Yes Stan I used to use notepad, but you need to know about DOS batch files to make it compile and flash. As freebasic has been brought up let me say this I do not like freebasic because it deviated so far from its origin which was QB45 so there is limited back compatibility. I use QB64 which has a nice IDE and is back compatible with QB45,QuickBasic and even GWBASIC.
It is hard to know how many "actual" or "real" users of GCB there are on various operating systems. The download figures are not replicated in the forum for any operating system including Windows!
Someone asked about Mac users: I know of two others who use the forum (one in the UK and one in Japan). As for Linux, I know of one user in Germany. As for FreeBSD, just me I suspect.
[To clarify: I use FreeBSD for most of my daily computing needs on old (pre-2012) Apple Mac minis that used to run macOS when I bought them; I use macOS as a secondary platform on a new 2018 Mac mini because it houses virtual machines of every Windows version since Windows 2000 -- the last version I ran on a real PC which I transferred to a VM -- as well as upcoming macOS and FreeBSD versions and a recently added Linux Ubuntu VM].
Clearly Windows users are the majority which is not unexpected nor controversial.
Consider Stan as a case study (Hi Stan :) Like most Linux/Mac users, he expects GCB and its IDE to work "out of the box" or it's too difficult to bother with (not that he gave up as easily as I thought he might). The Arduino experience, if you like. Perfectly understandable. And there's the rub. If you don't market a "solution" that works out of the box, you will not attract new users.
Are there already sufficient users that GCB can afford to ignore non-Windows operating systems? I may be wrong, but I get the feeling that there aren't even enough Windows users willing to take up the volunteer tasks that Evan has mentioned in the last year.
Hi Trev.
I did get gcb working on mint and got it to make a hex file from a gcb basic file but then getting averdude let alone pickit plus to work was too much.
Having to get fb working to compile gcb source is a joke.
How are most linux easy to install? There's usually a few options to download like 32 or 64 bit and a couple of os options.
Using mint I might select ubuntu 64bit and it downloads and install is easy as sudo apt-get install program.
Or there's a "store" option on some os like mint.
https://en.wikipedia.org/wiki/Usage_share_of_operating_systems
2% use linux.
out of that 2%, how many use gcb?
Trev. I tend to view the users as the silent majority, the engaged, the developers and the core.
We have 23 developers. Those who will spend time to create and develop libraries and support the toolchain. That is an impressive number of people.
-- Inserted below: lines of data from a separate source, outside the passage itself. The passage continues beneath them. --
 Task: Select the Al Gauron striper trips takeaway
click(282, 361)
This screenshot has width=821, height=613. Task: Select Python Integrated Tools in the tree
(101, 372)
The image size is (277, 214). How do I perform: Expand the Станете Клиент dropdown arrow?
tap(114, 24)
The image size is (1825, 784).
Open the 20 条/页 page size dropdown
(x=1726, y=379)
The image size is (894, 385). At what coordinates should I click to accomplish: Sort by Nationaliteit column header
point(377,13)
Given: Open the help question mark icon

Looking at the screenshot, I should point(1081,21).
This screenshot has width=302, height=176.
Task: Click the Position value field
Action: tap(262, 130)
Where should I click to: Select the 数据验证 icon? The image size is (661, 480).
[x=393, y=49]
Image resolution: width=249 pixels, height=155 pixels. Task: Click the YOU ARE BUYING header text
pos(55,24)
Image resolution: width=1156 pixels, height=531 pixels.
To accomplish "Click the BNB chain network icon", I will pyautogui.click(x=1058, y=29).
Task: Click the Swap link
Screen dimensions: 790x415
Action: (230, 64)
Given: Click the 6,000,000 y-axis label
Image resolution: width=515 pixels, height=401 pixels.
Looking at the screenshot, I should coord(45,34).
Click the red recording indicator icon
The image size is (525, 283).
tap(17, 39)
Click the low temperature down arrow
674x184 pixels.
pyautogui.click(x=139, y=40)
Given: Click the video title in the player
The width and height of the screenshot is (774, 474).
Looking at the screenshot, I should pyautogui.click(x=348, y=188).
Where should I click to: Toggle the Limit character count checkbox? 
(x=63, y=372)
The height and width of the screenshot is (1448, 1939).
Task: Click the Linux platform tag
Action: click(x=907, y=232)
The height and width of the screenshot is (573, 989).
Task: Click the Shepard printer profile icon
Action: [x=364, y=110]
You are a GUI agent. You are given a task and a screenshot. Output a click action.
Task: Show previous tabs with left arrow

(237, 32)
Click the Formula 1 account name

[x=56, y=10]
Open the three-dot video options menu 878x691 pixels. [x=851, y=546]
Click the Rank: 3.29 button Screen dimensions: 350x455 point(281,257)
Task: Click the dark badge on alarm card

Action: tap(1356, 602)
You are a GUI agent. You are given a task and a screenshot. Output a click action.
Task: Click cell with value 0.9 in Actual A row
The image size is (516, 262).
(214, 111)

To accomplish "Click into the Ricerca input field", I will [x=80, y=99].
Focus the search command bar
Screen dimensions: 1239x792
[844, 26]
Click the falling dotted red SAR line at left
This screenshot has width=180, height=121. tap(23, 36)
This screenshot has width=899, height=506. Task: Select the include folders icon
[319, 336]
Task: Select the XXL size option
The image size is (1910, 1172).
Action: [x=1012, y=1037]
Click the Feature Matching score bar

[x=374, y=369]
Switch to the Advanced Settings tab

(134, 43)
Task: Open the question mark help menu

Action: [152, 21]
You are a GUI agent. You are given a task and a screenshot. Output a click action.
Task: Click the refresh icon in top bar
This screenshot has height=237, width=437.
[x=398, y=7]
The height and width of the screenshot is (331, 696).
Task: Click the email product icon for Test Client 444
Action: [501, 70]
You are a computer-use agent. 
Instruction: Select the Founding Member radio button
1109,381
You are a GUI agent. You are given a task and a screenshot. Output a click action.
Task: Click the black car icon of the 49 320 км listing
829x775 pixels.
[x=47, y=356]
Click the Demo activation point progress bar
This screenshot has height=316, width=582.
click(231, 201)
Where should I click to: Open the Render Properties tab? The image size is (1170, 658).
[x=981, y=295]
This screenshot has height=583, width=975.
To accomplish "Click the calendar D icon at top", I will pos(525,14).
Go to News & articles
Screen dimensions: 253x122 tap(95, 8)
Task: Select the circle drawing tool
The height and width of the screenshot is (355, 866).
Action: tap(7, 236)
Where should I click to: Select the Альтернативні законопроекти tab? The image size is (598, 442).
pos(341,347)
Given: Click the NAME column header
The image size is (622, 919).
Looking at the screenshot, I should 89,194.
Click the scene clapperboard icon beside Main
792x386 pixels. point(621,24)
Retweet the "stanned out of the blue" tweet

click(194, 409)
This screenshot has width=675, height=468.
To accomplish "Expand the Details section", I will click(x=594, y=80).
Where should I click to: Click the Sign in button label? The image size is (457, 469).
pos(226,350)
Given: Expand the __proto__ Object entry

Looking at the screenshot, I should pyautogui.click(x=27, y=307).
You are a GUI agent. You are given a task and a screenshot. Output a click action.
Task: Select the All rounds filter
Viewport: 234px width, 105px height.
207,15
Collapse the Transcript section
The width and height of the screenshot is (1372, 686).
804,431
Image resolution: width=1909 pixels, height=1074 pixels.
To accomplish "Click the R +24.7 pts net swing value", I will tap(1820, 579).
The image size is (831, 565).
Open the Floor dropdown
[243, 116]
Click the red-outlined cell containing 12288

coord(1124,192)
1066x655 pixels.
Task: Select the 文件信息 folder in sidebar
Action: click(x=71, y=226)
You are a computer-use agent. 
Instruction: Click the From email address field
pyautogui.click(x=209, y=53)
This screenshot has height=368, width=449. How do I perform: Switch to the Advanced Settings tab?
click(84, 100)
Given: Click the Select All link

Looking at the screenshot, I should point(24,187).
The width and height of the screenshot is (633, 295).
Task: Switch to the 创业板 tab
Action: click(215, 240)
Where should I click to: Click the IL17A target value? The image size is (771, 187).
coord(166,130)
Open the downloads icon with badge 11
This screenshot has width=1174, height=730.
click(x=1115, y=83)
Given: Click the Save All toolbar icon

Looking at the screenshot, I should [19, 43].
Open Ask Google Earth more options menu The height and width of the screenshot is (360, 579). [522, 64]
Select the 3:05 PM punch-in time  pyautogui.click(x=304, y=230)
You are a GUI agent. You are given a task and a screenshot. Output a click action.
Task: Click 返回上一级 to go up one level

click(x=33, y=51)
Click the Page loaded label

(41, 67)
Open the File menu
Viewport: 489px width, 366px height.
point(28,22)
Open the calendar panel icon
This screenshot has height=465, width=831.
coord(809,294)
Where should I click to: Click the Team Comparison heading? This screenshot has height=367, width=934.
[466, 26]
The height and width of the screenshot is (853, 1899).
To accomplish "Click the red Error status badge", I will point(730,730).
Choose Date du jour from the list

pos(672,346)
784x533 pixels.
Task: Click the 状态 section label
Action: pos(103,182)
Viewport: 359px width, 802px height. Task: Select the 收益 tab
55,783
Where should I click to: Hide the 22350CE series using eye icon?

We have 6 core folks. Without these people the project would stagnate. There would be no updates, no BSD, no Linux etc.PPStool, SynWrite etc
My ask and my explaination of the project is to ensure the understanding of the task of changing the IDE. Replacing the IDE is not a product choice only. It is a change program that will take a year to complete.
With the great engagement from the community as it today. I am impressed. If someone drives the change of the IDE then that would be great. Meanwhile, we can carry on with the toolchain we have - I am sure everyone will be happy.
And,the flip side of this.... if the silent majority engaged with the forum... could we cope? So, maybe not. :-)
Last edit: Anobium 2020-01-04
" We have 23 developers. Those who will spend time to create and develop libraries and support the toolchain. That is an impressive number of people.
We have 6 core folks. Without these threepeople the project would stagnate. There would be no updates, no BSD, no Linux etc.PPStool, SynWrite etc"
These are impressive numbers. Many projects would kill for that sort of participation.